Polecenie »
Przepisz wiersze, zaczynając od tego, w którym stoi "Where should I click to: Open", i kończąc na tym, w którym stoi "click(547, 133)". Zamień w nich "Screen dimensions" na "Screen size", a poza tym niczego nie zmieniaj.

Fragmenty danych »
◆ ◆ ◆ ◆ ◆

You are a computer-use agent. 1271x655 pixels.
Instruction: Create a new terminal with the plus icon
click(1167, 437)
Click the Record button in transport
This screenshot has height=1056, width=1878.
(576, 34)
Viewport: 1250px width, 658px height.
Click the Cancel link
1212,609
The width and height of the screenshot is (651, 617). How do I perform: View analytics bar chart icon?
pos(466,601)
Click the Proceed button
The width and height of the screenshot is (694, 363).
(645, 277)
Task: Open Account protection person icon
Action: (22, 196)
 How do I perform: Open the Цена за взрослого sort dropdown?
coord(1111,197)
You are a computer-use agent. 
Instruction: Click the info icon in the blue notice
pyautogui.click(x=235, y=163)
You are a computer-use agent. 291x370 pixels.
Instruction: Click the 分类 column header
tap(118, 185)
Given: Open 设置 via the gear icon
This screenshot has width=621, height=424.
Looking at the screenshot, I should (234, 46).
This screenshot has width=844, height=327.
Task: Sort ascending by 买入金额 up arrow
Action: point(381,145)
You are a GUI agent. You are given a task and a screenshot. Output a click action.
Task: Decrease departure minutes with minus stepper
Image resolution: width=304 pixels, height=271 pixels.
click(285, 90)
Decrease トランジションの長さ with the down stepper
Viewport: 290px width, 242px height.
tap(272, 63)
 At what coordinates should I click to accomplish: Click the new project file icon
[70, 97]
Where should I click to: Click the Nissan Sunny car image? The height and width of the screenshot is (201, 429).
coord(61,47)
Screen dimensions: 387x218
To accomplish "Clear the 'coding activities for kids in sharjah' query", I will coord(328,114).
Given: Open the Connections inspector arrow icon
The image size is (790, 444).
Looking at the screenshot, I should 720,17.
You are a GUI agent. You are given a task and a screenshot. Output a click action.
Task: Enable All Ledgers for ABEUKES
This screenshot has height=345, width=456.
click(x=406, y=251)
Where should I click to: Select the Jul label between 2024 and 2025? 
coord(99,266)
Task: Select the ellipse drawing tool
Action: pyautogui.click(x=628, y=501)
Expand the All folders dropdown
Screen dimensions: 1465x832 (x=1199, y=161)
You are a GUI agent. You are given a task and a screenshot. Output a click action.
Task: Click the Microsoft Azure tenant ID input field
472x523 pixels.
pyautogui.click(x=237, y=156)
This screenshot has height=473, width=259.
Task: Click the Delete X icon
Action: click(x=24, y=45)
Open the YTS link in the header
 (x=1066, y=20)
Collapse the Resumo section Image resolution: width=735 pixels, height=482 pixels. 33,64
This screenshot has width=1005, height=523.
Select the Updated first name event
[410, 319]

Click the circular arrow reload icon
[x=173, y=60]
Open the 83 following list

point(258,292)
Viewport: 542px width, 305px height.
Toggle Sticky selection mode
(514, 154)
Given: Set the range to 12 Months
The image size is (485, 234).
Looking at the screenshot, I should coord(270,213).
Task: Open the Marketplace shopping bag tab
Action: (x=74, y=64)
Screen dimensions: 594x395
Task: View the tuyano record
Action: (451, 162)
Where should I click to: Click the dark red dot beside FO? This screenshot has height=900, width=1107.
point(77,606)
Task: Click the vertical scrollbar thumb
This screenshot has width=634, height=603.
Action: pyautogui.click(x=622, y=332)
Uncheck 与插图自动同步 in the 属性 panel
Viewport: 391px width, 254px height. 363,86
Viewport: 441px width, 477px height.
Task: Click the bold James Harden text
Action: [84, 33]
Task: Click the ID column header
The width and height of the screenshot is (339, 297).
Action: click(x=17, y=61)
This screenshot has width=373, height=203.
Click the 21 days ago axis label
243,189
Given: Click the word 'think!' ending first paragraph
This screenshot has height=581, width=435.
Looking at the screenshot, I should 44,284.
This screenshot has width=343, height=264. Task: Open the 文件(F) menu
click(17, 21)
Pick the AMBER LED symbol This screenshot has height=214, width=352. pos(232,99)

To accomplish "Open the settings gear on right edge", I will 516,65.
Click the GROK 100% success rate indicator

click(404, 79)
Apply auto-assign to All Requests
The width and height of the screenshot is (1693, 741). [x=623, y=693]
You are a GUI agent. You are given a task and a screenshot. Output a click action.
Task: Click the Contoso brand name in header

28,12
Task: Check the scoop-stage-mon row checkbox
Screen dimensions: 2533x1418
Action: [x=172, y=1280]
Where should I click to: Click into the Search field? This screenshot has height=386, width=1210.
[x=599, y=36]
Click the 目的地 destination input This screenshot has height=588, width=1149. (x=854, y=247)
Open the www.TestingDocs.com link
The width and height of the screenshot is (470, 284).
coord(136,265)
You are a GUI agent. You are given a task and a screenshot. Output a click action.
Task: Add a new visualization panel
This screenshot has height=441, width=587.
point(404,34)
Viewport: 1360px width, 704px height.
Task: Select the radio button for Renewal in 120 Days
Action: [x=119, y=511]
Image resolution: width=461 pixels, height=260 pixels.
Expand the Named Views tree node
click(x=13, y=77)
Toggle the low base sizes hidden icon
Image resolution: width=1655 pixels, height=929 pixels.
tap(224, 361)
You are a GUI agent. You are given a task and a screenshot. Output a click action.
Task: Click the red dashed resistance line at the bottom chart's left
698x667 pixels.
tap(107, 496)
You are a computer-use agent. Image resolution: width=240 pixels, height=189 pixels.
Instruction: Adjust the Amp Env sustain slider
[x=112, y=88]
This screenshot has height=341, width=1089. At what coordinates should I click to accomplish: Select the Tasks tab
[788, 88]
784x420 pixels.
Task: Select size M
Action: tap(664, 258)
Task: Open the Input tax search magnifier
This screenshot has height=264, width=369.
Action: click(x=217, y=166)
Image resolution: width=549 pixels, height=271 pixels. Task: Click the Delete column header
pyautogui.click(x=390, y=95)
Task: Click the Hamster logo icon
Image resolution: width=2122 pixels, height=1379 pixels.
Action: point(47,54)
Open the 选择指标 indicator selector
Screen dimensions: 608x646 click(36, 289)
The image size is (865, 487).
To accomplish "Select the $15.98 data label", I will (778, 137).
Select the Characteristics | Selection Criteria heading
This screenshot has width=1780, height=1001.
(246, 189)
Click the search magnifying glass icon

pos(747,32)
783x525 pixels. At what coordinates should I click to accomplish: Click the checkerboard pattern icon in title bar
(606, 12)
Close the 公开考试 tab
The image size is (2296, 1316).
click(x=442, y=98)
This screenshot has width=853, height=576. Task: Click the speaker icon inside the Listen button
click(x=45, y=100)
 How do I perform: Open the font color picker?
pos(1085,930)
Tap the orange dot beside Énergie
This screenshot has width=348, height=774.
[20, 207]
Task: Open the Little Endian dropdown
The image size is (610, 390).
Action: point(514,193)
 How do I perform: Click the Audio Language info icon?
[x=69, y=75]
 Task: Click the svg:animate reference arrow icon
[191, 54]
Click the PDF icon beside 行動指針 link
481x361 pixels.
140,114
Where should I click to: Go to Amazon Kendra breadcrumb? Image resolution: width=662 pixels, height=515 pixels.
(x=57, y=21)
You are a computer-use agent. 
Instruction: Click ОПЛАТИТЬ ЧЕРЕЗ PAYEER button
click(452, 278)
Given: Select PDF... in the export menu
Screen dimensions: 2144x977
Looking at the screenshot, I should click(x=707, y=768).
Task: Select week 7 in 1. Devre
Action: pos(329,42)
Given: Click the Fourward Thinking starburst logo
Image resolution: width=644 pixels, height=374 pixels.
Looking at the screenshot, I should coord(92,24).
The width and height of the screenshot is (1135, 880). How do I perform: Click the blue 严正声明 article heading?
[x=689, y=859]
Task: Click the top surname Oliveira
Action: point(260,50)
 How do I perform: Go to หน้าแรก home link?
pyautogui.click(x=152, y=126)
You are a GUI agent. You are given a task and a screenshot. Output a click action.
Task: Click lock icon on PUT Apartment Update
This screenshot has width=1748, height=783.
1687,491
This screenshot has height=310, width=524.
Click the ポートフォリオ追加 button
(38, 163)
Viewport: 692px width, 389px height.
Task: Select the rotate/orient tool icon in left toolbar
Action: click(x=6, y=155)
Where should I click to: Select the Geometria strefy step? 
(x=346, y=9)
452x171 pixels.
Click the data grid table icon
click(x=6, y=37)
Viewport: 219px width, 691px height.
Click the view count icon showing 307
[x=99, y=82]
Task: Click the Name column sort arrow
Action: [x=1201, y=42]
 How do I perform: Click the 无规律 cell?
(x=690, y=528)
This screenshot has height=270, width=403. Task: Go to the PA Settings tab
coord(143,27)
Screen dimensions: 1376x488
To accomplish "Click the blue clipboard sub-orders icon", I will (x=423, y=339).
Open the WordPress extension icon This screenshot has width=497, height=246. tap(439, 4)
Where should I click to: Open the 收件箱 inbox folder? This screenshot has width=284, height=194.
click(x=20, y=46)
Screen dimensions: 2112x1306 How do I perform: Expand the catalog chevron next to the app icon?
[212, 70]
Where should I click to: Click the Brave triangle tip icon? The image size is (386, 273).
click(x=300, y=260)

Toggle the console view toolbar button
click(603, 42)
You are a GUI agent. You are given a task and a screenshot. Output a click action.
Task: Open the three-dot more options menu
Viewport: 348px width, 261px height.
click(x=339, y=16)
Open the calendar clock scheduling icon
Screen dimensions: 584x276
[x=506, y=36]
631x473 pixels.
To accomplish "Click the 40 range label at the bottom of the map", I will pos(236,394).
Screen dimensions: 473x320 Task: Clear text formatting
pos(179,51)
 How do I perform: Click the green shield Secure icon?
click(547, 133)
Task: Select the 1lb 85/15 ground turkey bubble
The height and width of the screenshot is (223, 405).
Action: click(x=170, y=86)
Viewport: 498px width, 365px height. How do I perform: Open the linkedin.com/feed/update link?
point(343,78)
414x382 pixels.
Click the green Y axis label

◆ ◆ ◆ ◆ ◆

Rozwiązanie »
Where should I click to: Open the 收件箱 inbox folder? This screenshot has width=284, height=194.
click(x=20, y=46)
Screen size: 2112x1306 How do I perform: Expand the catalog chevron next to the app icon?
[212, 70]
Where should I click to: Click the Brave triangle tip icon? The image size is (386, 273).
click(x=300, y=260)

Toggle the console view toolbar button
click(603, 42)
You are a GUI agent. You are given a task and a screenshot. Output a click action.
Task: Open the three-dot more options menu
Viewport: 348px width, 261px height.
click(x=339, y=16)
Open the calendar clock scheduling icon
Screen size: 584x276
[x=506, y=36]
631x473 pixels.
To accomplish "Click the 40 range label at the bottom of the map", I will pos(236,394).
Screen size: 473x320 Task: Clear text formatting
pos(179,51)
 How do I perform: Click the green shield Secure icon?
click(547, 133)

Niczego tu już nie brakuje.